━━━━━ DATA EXCERPTS
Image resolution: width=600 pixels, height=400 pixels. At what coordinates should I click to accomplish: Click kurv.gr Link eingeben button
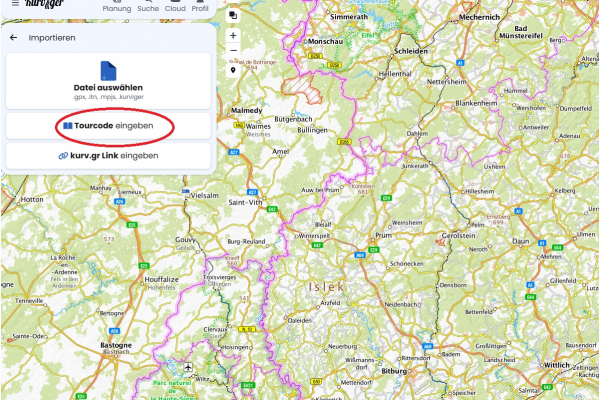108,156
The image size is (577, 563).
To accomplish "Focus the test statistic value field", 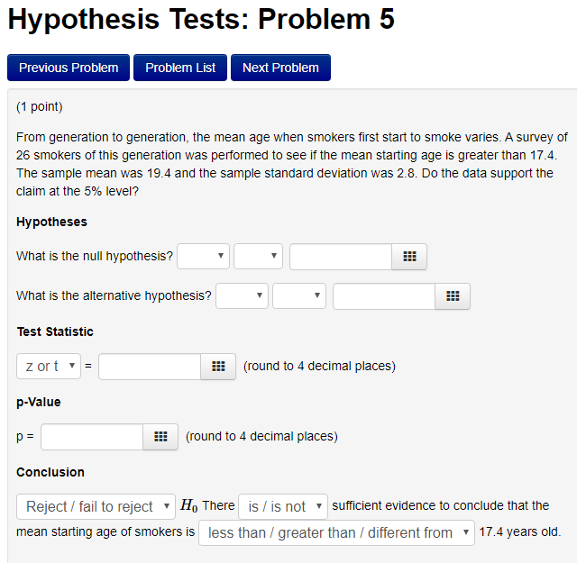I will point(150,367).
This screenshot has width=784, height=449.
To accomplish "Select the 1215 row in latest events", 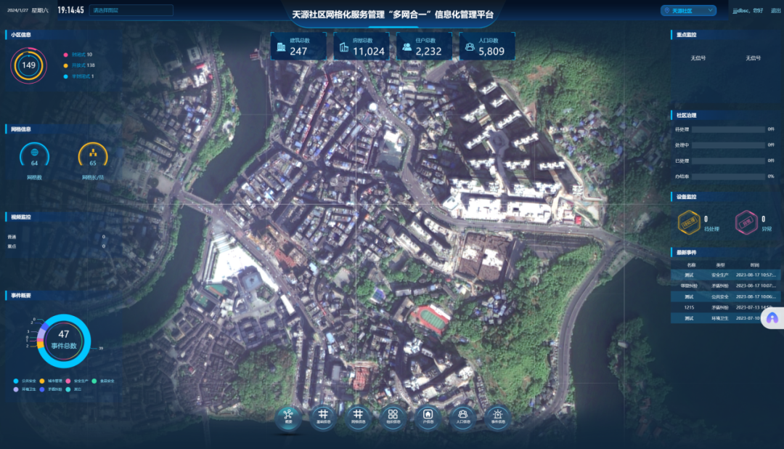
━━━━━━━━━━
━━━━━ DATA EXCERPTS
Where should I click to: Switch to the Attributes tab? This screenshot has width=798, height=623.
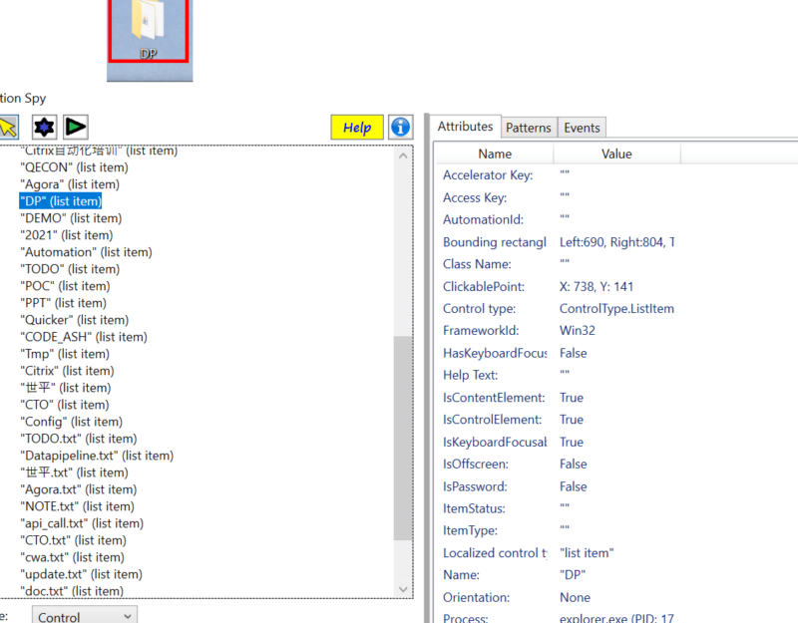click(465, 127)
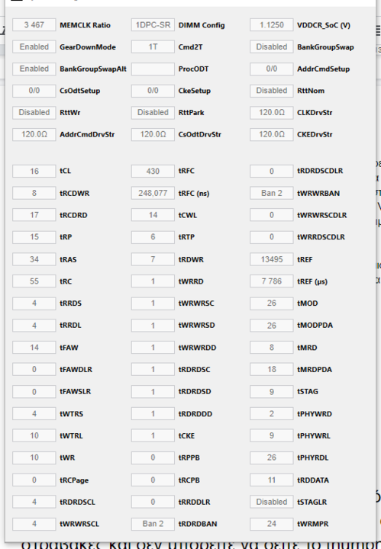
━━━━━━━━━━
━━━━━ DATA EXCERPTS
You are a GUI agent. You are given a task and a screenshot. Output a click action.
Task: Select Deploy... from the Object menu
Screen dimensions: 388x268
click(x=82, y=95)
━━━━━━━━━━
• WHAT THE EXERCISE ASKS:
Exactly as written above, retype the lines starting at the one holding "This screenshot has width=784, height=449." and ending at the one holding "the 1215 row", both included, but not the pictures.

• ANSWER FOR THE TASK:
This screenshot has width=784, height=449.
To accomplish "Select the 1215 row in latest events", 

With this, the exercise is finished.